Bishop identified the legs - sold in Juneau's Safeway store until Friday - as blue king crab or red king crab.
Safeway confirmed the crab legs came out of Russia's Far East king crab fisheries, beset by poor enforcement and illegal fishing, according to U.S. and Russian fisheries experts.
Federal biologist Bob Otto in Kodiak put it bluntly in a phone interview Friday.
"The Russian fishery has gone to hell in a handbasket. I'm surprised they are selling any at all," said Otto, director of the National Marine Fisheries Service's Kodiak lab.
Otto said his conversations with Russian biologists indicate that "they are pretty despondent. They feel the situation is out of control. The stock is being abused and the corruption is at such a level that they can't do much about it."
Bishop said she's had similar conversations with Russian colleagues.
"They are just heartbroken over what's happening to that fishery," said Bishop.
Problems in the Russian king crab fisheries may not be high on U.S. consumers' radar screen but they have attracted debate in Japan, which also imports Russian king crab. The problems have rocked the Russian government.
Though it hasn't been proven, many suspect that a Russian governor based in Magadan, a sister city to Anchorage on the northern shore of the Sea of Okhostk, was murdered over corruption in the region's king crab industry or the gold mining industry.
The governor, Valentin Tsvetkov, set king crab quotas for the region. He was murdered on a Moscow street in 2002. and authorities opened an investigation that month that Russians later dubbed the "crab case."

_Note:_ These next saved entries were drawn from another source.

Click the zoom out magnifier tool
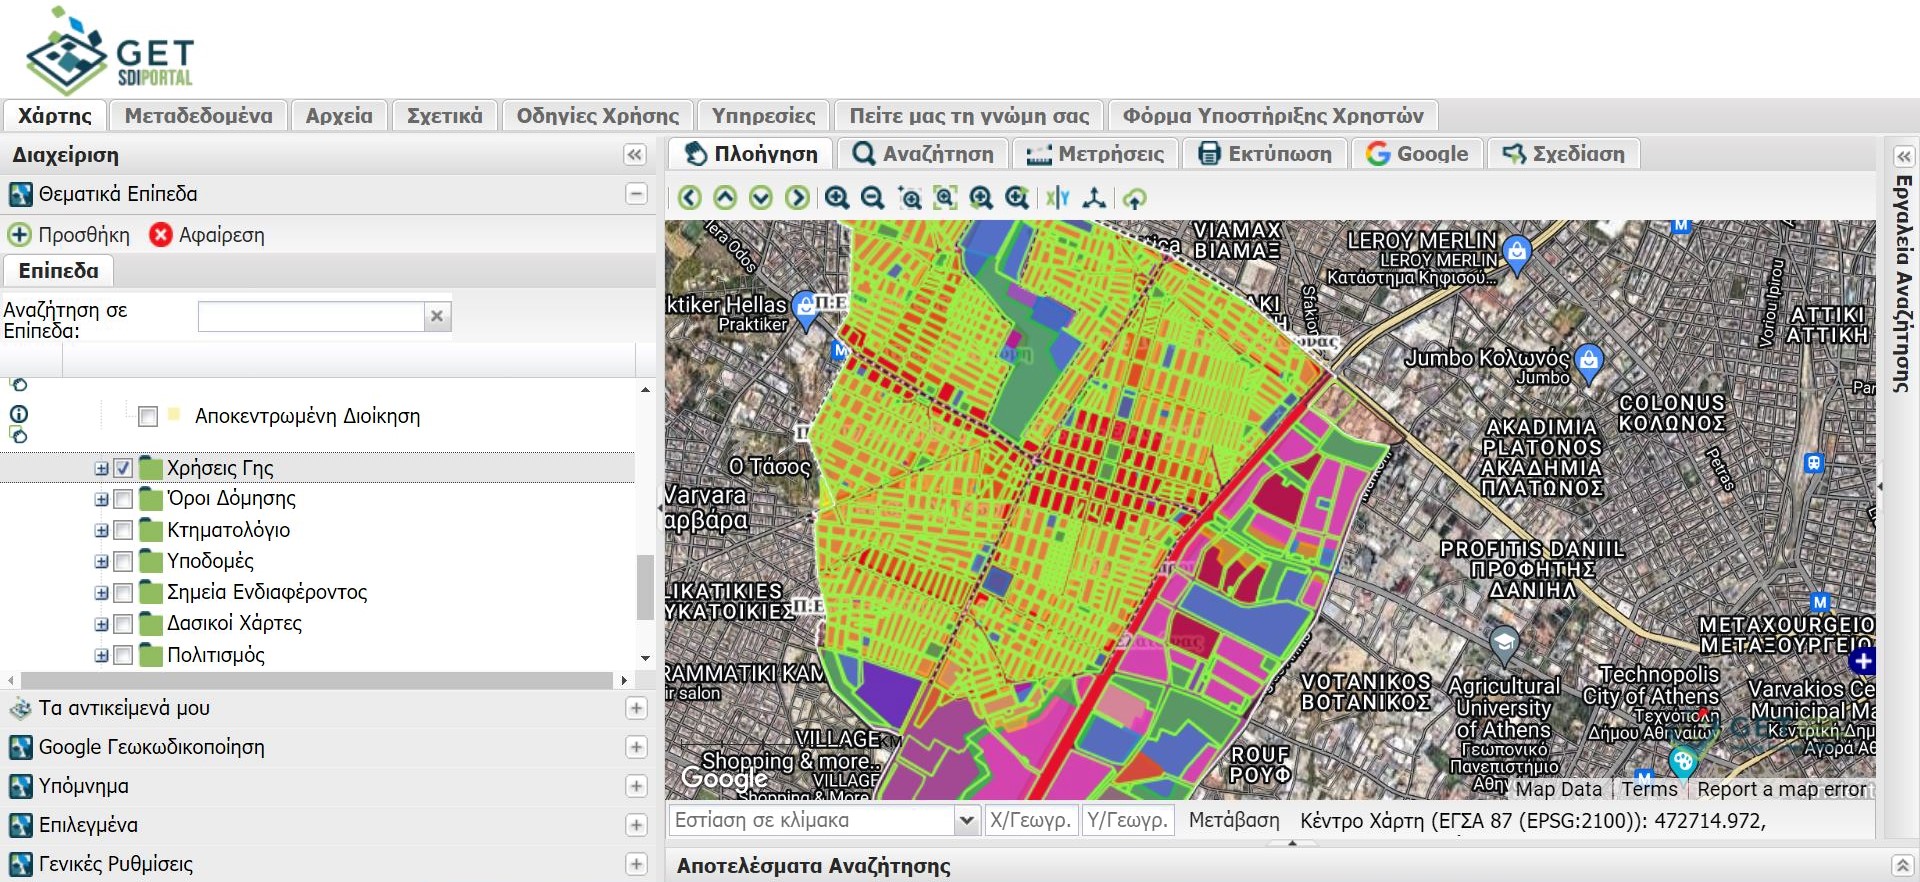(873, 198)
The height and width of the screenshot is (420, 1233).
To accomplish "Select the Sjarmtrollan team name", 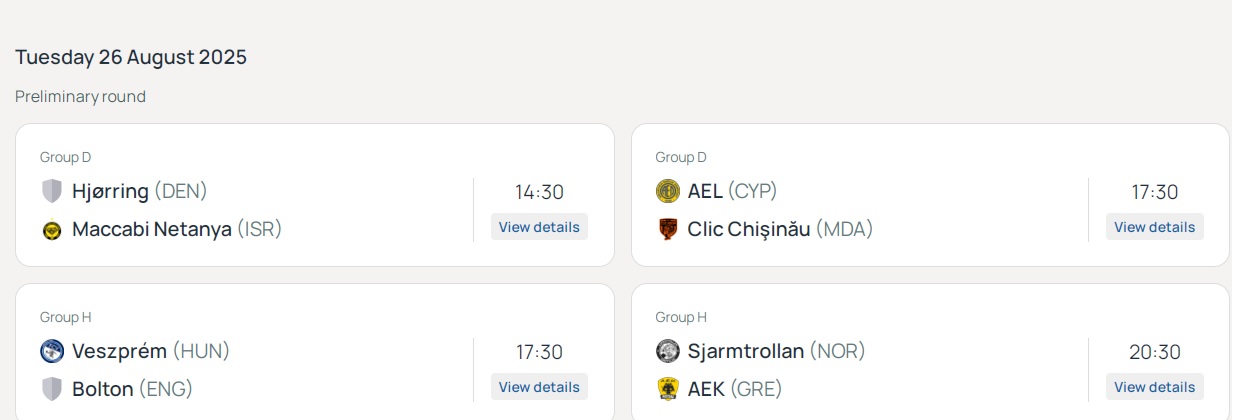I will click(745, 351).
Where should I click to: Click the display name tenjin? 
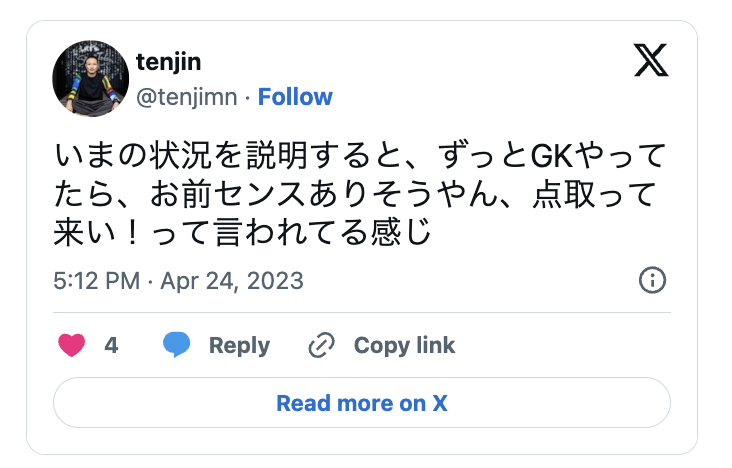coord(167,62)
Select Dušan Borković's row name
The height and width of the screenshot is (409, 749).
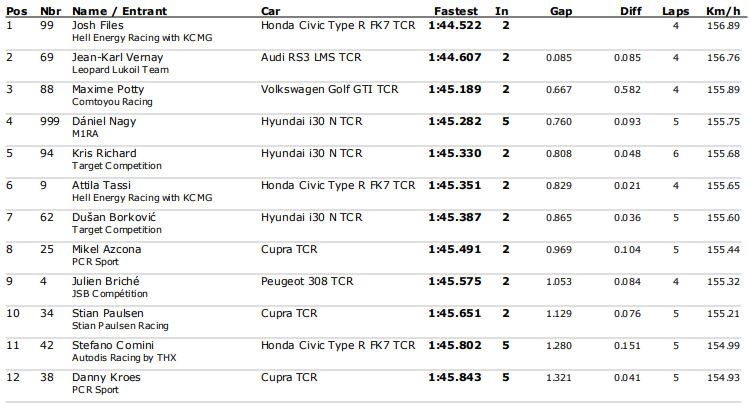[114, 217]
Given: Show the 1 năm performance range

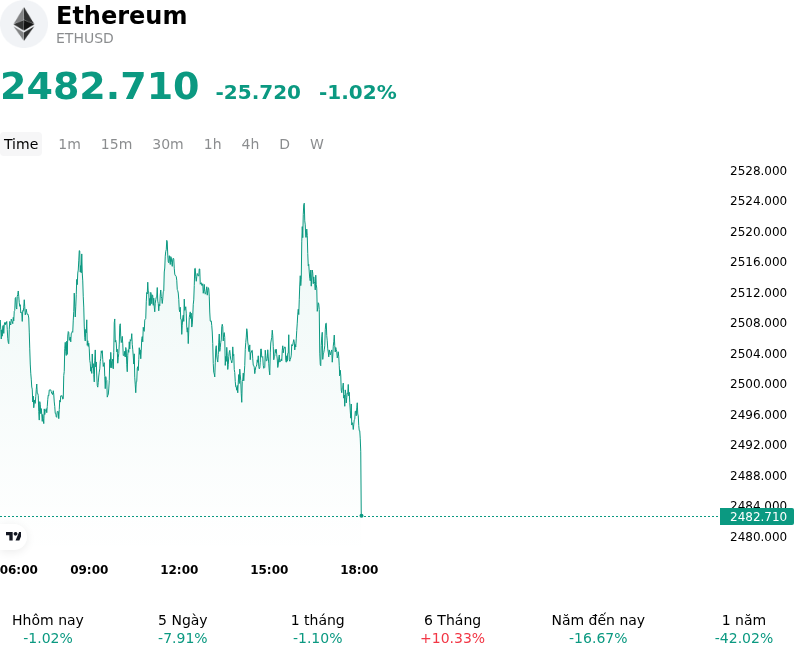Looking at the screenshot, I should (743, 629).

That investigation resulted in convictions of three people - including the deputy head of the State Fishing Industry Committee - for plundering marine life. One suspect was recently arrested in Tsvetkov's murder investigation.
Problems in the Russian fisheries have continued despite recent efforts to crack down on the corruption.
In September, a federal Russian report found that from 2001 to 2003, 83,000 to 117,000 metric tons of illegally caught seafood - mostly crab and urchin - were unloaded in Japanese fishing ports.
According to Seafood.com News, a widely read seafood trade publication, the deliveries were said to be equivalent to almost half of the legal fishing quotas in Russia and had contributed to a noticeable reduction in stocks.
"President Putin threatened to nationalize the fisheries if they didn't clean up their act," said Arni Thomson, executive director of the Alaska Crab Coalition, based in Seattle.